A group of pensioners have issued legal letters to BP pension trustees and management over its decision not to grant requests for additional disbursements earlier this year.
The group, which represents some 2,500 members of a company-backed defined benefit pension scheme, confirmed it had sent confidential legal letters on Friday and said it would look to “escalate” legal proceedings unless it received satisfactory answers from executives.
Pensioners and trustees for the fund appealed to BP’s (LON:BP) board and chief executive last year seeking a total 9% increase to disbursements in light of rising living and energy costs.
While a 5% uplift was accepted – the maximum annual increase guaranteed under the scheme’s rules – their additional 4% cost-of-living request was denied in April by then CEO Bernard Looney and the board.
The company has said any pensioners experiencing hardship can apply for a one-off payment from its benevolent fund, and that it will be holding information sessions for pension holders in the new year.
Yet BP Pensioners Group (BPPG) maintains that soaring inflation and living costs have led to an 11% fall in the value of the pension in real terms, and have secured legal counsel to further their fight for a discretionary payout.

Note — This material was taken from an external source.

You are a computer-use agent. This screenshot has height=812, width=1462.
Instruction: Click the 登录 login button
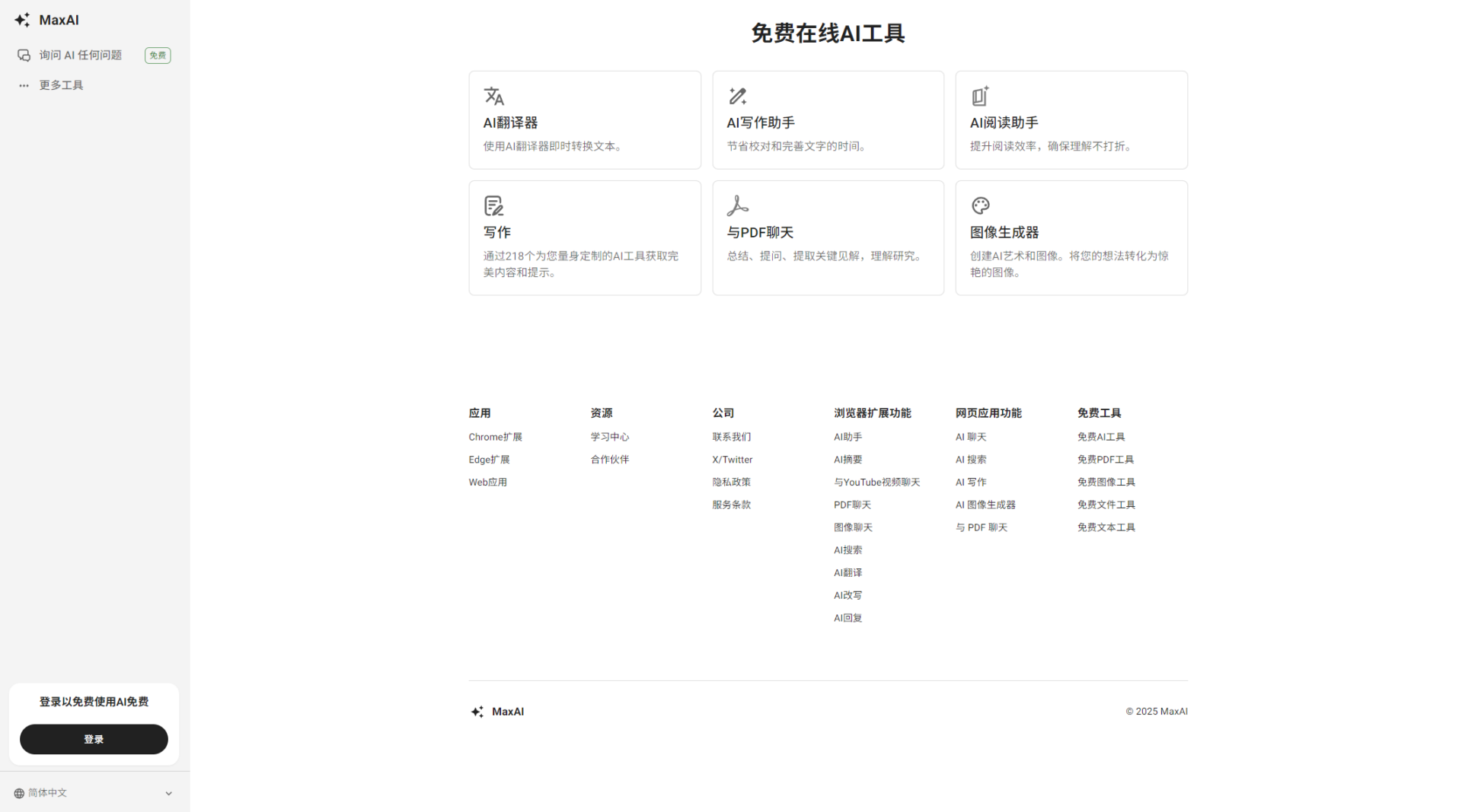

The letters rely on statements and other evidence made by the company BP and scheme trustees about how pension increases would be dealt with. They also demand explanations for why increases have been provided “at substantially lower levels than could have been provided for under the scheme.”
“If adequate responses are not received, the Pensioner Group considers it will have little option than to escalate its own legal response until/unless pension increases at an adequate level are restored,” the group said in a statement.
Increases pose ‘material liability’ for BP
The final salary scheme, thought to host around 58,000 members, closed to new entrants around 2010 and in 2021 stopped members from adding to their accrued pot. However, fund members say it retains a £5 billion surplus.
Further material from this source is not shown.